Word by word and line by line, write out all of the records.

(Dataset excerpts)
********************
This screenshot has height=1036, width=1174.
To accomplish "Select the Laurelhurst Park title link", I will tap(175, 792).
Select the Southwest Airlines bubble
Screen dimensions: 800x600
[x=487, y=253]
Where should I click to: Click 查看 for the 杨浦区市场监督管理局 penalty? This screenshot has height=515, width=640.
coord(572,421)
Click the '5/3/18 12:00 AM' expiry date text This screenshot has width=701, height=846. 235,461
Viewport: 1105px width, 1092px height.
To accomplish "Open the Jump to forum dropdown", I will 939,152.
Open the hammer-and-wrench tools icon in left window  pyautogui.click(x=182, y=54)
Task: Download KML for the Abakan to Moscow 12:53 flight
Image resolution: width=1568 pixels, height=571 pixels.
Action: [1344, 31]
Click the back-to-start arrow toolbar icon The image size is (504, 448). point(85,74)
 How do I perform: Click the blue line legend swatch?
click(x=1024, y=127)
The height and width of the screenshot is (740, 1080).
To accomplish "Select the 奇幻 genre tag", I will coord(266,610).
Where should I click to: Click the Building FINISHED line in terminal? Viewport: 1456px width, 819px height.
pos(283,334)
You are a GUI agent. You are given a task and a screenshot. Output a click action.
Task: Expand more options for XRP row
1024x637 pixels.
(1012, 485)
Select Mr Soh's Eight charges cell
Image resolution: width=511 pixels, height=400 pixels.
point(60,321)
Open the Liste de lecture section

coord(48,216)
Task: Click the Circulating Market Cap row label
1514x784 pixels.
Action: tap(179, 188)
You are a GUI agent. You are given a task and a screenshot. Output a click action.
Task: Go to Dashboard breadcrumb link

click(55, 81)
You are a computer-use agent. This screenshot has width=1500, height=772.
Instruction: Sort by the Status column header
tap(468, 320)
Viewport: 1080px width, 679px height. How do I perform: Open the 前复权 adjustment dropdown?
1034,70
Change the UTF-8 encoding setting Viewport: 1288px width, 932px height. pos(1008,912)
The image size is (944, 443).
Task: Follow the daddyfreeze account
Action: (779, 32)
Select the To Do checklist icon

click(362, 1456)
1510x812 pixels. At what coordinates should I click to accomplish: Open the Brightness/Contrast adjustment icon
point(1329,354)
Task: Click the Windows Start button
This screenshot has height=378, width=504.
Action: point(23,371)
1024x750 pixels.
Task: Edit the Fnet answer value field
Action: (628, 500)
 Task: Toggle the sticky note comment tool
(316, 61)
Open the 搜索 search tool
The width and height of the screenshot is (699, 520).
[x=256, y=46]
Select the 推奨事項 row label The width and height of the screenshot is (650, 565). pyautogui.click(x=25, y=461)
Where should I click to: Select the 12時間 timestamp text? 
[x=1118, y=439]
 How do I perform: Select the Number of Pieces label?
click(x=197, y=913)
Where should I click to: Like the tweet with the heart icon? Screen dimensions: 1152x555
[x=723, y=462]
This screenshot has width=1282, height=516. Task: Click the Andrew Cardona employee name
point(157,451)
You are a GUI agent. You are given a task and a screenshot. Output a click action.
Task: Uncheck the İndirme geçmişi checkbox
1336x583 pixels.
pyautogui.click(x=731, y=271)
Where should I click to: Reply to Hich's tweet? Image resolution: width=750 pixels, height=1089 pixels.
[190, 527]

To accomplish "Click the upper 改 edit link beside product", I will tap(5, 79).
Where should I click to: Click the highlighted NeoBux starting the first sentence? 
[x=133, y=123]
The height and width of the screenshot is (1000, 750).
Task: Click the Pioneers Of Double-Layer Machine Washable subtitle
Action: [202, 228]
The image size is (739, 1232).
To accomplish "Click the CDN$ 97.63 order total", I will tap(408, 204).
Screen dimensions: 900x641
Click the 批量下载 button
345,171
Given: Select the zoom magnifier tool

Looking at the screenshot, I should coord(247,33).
********************
▶ Exercise result:
This screenshot has height=1036, width=1174.
To accomplish "Select the Laurelhurst Park title link", I will tap(175, 792).
Select the Southwest Airlines bubble
Screen dimensions: 800x600
[x=487, y=253]
Where should I click to: Click 查看 for the 杨浦区市场监督管理局 penalty? This screenshot has height=515, width=640.
coord(572,421)
Click the '5/3/18 12:00 AM' expiry date text This screenshot has width=701, height=846. 235,461
Viewport: 1105px width, 1092px height.
To accomplish "Open the Jump to forum dropdown", I will 939,152.
Open the hammer-and-wrench tools icon in left window  pyautogui.click(x=182, y=54)
Task: Download KML for the Abakan to Moscow 12:53 flight
Image resolution: width=1568 pixels, height=571 pixels.
Action: [1344, 31]
Click the back-to-start arrow toolbar icon The image size is (504, 448). point(85,74)
 How do I perform: Click the blue line legend swatch?
click(x=1024, y=127)
The height and width of the screenshot is (740, 1080).
To accomplish "Select the 奇幻 genre tag", I will coord(266,610).
Where should I click to: Click the Building FINISHED line in terminal? Viewport: 1456px width, 819px height.
pos(283,334)
You are a GUI agent. You are given a task and a screenshot. Output a click action.
Task: Expand more options for XRP row
1024x637 pixels.
(1012, 485)
Select Mr Soh's Eight charges cell
Image resolution: width=511 pixels, height=400 pixels.
point(60,321)
Open the Liste de lecture section

coord(48,216)
Task: Click the Circulating Market Cap row label
1514x784 pixels.
Action: tap(179, 188)
You are a GUI agent. You are given a task and a screenshot. Output a click action.
Task: Go to Dashboard breadcrumb link

click(55, 81)
You are a computer-use agent. This screenshot has width=1500, height=772.
Instruction: Sort by the Status column header
tap(468, 320)
Viewport: 1080px width, 679px height. How do I perform: Open the 前复权 adjustment dropdown?
1034,70
Change the UTF-8 encoding setting Viewport: 1288px width, 932px height. pos(1008,912)
The image size is (944, 443).
Task: Follow the daddyfreeze account
Action: (779, 32)
Select the To Do checklist icon

click(362, 1456)
1510x812 pixels. At what coordinates should I click to accomplish: Open the Brightness/Contrast adjustment icon
point(1329,354)
Task: Click the Windows Start button
This screenshot has height=378, width=504.
Action: point(23,371)
1024x750 pixels.
Task: Edit the Fnet answer value field
Action: (628, 500)
 Task: Toggle the sticky note comment tool
(316, 61)
Open the 搜索 search tool
The width and height of the screenshot is (699, 520).
[x=256, y=46]
Select the 推奨事項 row label The width and height of the screenshot is (650, 565). pyautogui.click(x=25, y=461)
Where should I click to: Select the 12時間 timestamp text? 
[x=1118, y=439]
 How do I perform: Select the Number of Pieces label?
click(x=197, y=913)
Where should I click to: Like the tweet with the heart icon? Screen dimensions: 1152x555
[x=723, y=462]
This screenshot has width=1282, height=516. Task: Click the Andrew Cardona employee name
point(157,451)
You are a GUI agent. You are given a task and a screenshot. Output a click action.
Task: Uncheck the İndirme geçmişi checkbox
1336x583 pixels.
pyautogui.click(x=731, y=271)
Where should I click to: Reply to Hich's tweet? Image resolution: width=750 pixels, height=1089 pixels.
[190, 527]

To accomplish "Click the upper 改 edit link beside product", I will tap(5, 79).
Where should I click to: Click the highlighted NeoBux starting the first sentence? 
[x=133, y=123]
The height and width of the screenshot is (1000, 750).
Task: Click the Pioneers Of Double-Layer Machine Washable subtitle
Action: [202, 228]
The image size is (739, 1232).
To accomplish "Click the CDN$ 97.63 order total", I will tap(408, 204).
Screen dimensions: 900x641
Click the 批量下载 button
345,171
Given: Select the zoom magnifier tool

Looking at the screenshot, I should coord(247,33).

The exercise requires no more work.